**WHAT IS NEEDED:** Beginning with the line containing "Lite (Archive) Mode (479, 825)" and ending at the last line of the records, transcribe each line exactly. Do not include pictures.

(Collected data entries)
****************************************

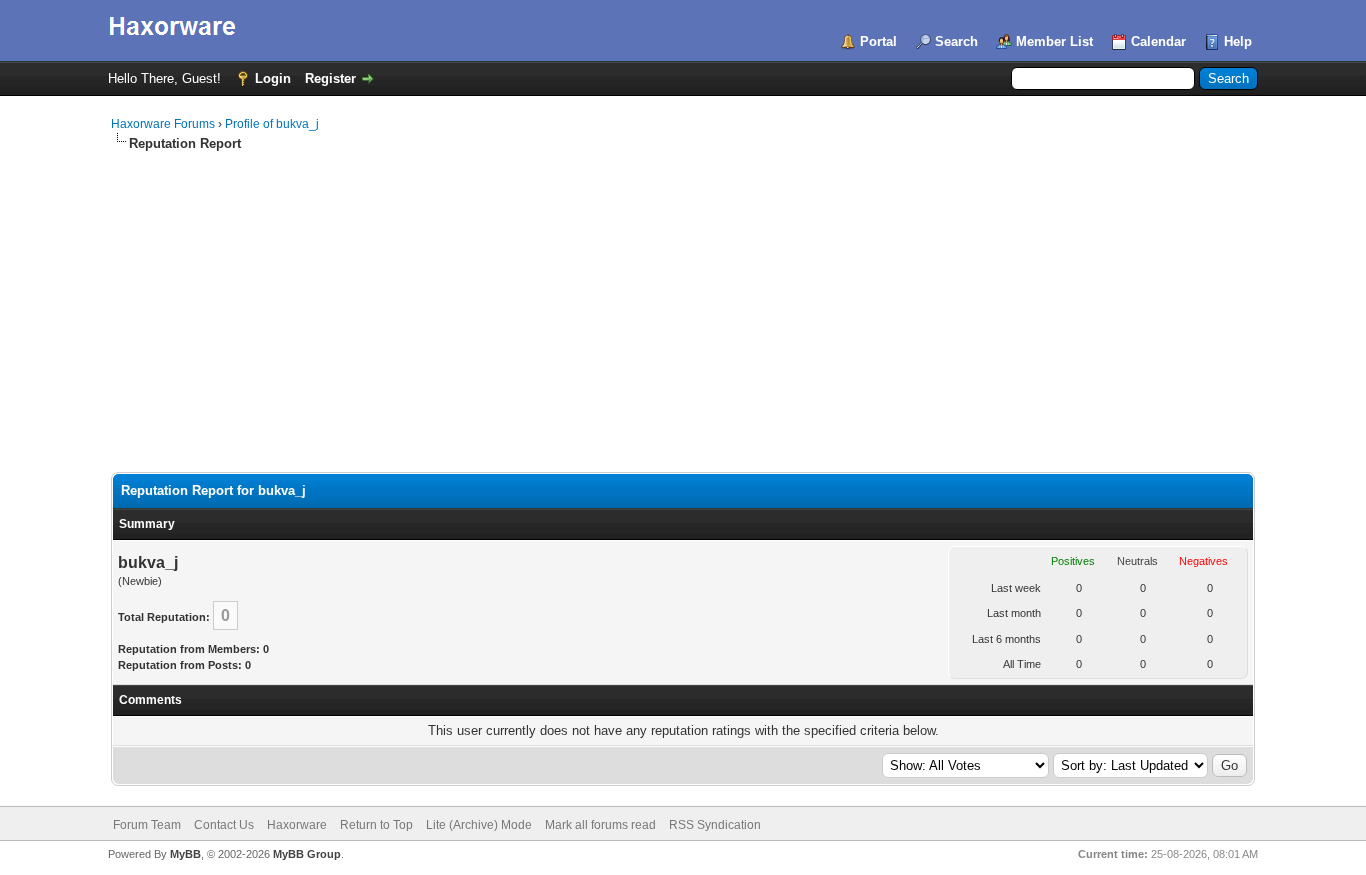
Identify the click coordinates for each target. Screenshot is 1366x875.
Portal (878, 41)
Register (330, 78)
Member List (1054, 41)
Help (1238, 41)
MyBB (185, 854)
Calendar (1158, 41)
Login (273, 78)
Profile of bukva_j (272, 124)
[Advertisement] (683, 303)
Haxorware (297, 825)
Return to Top (376, 825)
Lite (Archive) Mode (479, 825)
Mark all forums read (600, 825)
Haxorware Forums (163, 124)
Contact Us (224, 825)
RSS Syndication (715, 825)
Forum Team (147, 825)
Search (956, 41)
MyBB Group (307, 854)
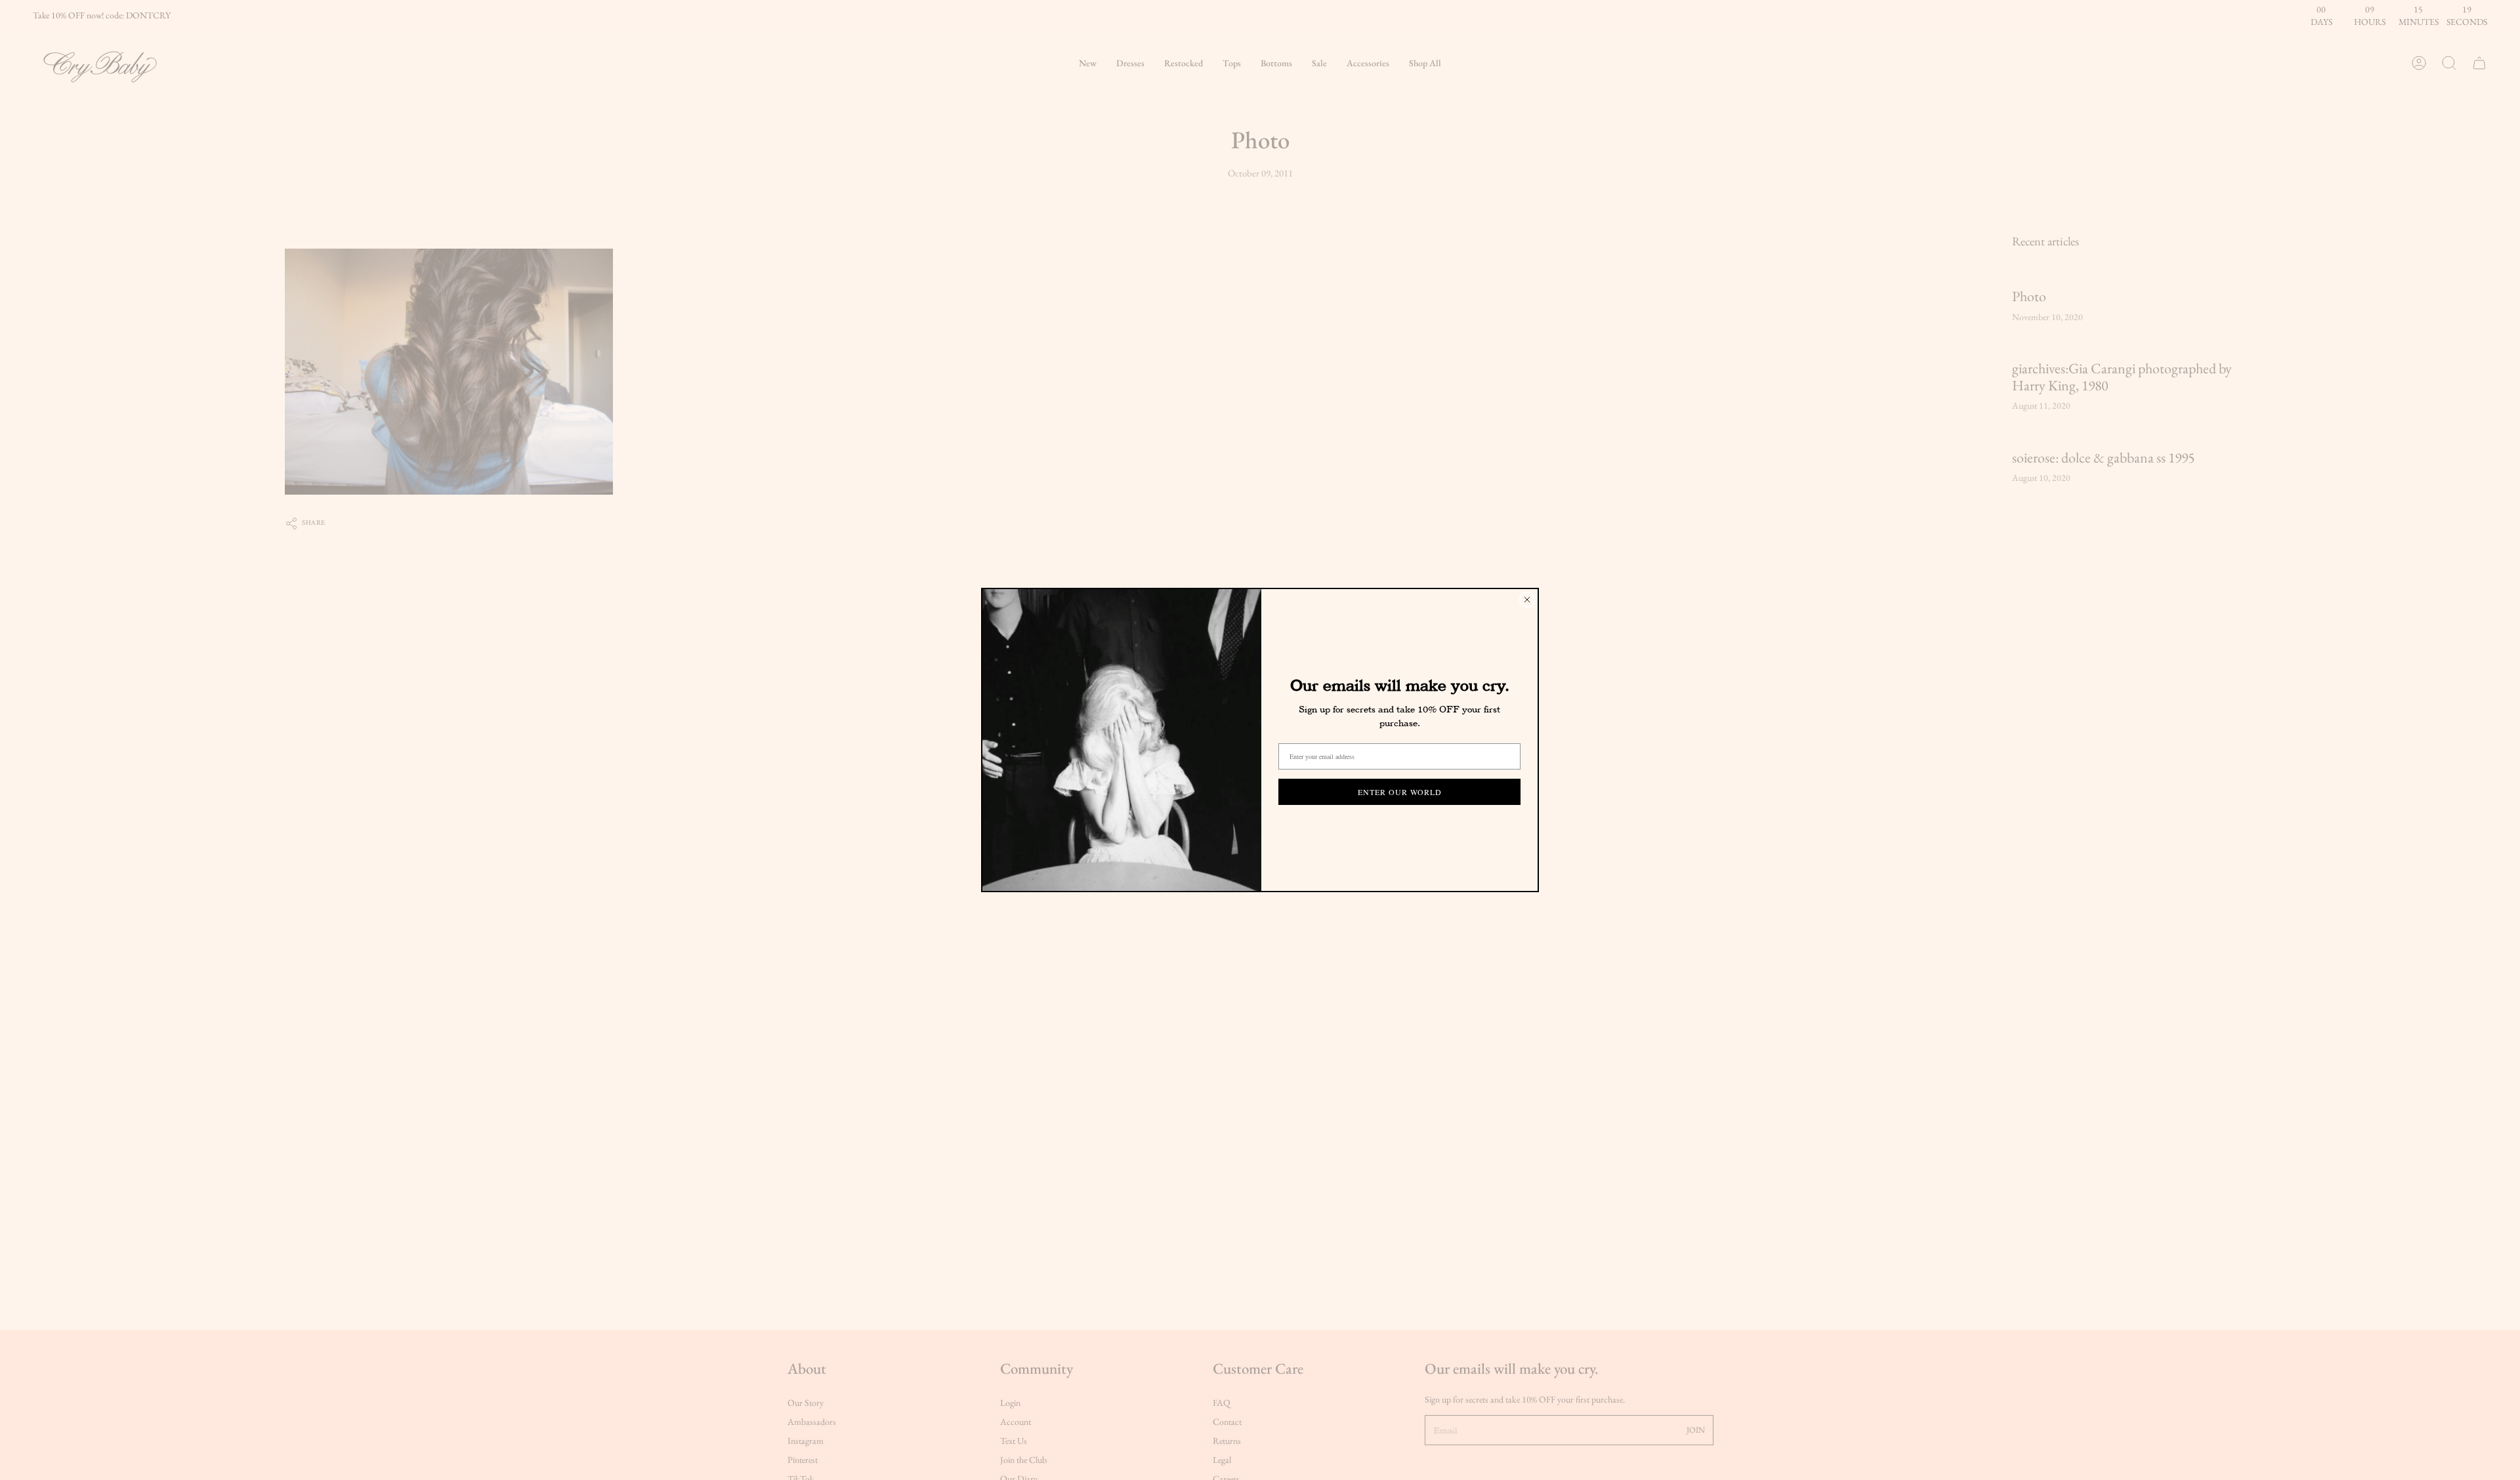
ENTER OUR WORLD (1400, 792)
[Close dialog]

****************************************

**EXERCISE SOLUTION:**
Lite (Archive) Mode (479, 825)
Mark all forums read (600, 825)
Haxorware Forums (163, 124)
Contact Us (224, 825)
RSS Syndication (715, 825)
Forum Team (147, 825)
Search (956, 41)
MyBB Group (307, 854)
ENTER OUR WORLD (1400, 792)
[Close dialog]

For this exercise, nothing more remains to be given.